### Exercise instructions
Give the line with "The width and height of the screenshot is (1014, 681)." again, along with every line below it to the end of the records, word for word.

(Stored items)
───
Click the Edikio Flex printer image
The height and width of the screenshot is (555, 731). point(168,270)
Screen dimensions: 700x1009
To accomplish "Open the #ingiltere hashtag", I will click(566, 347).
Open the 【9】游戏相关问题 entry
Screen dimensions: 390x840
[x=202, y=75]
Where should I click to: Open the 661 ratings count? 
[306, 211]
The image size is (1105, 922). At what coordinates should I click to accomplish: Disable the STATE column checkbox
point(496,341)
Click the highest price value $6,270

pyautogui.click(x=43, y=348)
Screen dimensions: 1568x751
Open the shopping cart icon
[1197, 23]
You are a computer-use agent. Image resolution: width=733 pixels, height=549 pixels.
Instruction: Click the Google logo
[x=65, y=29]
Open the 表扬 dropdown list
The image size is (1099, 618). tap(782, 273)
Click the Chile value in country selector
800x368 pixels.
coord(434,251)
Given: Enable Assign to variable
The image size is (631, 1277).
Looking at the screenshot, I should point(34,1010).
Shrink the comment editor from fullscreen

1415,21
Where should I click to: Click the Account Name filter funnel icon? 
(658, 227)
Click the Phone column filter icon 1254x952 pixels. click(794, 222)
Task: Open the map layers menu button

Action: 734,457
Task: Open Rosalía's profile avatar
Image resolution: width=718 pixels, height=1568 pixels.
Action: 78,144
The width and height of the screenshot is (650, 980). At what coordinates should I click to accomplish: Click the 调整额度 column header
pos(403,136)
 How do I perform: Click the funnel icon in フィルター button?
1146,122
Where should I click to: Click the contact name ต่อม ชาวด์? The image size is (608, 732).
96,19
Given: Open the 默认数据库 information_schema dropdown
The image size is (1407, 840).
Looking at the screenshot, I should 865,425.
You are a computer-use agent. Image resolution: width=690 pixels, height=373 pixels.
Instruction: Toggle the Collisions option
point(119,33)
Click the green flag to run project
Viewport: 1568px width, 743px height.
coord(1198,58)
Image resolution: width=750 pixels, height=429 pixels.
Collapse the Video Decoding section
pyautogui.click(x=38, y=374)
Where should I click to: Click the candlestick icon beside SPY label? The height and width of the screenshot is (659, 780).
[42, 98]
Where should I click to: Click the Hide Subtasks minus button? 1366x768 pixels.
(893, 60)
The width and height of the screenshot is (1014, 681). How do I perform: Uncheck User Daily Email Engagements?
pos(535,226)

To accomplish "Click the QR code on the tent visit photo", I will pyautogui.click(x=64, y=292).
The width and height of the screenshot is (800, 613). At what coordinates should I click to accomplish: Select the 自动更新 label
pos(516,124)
───
### Response to the task
The width and height of the screenshot is (1014, 681). How do I perform: Uncheck User Daily Email Engagements?
pos(535,226)

To accomplish "Click the QR code on the tent visit photo", I will pyautogui.click(x=64, y=292).
The width and height of the screenshot is (800, 613). At what coordinates should I click to accomplish: Select the 自动更新 label
pos(516,124)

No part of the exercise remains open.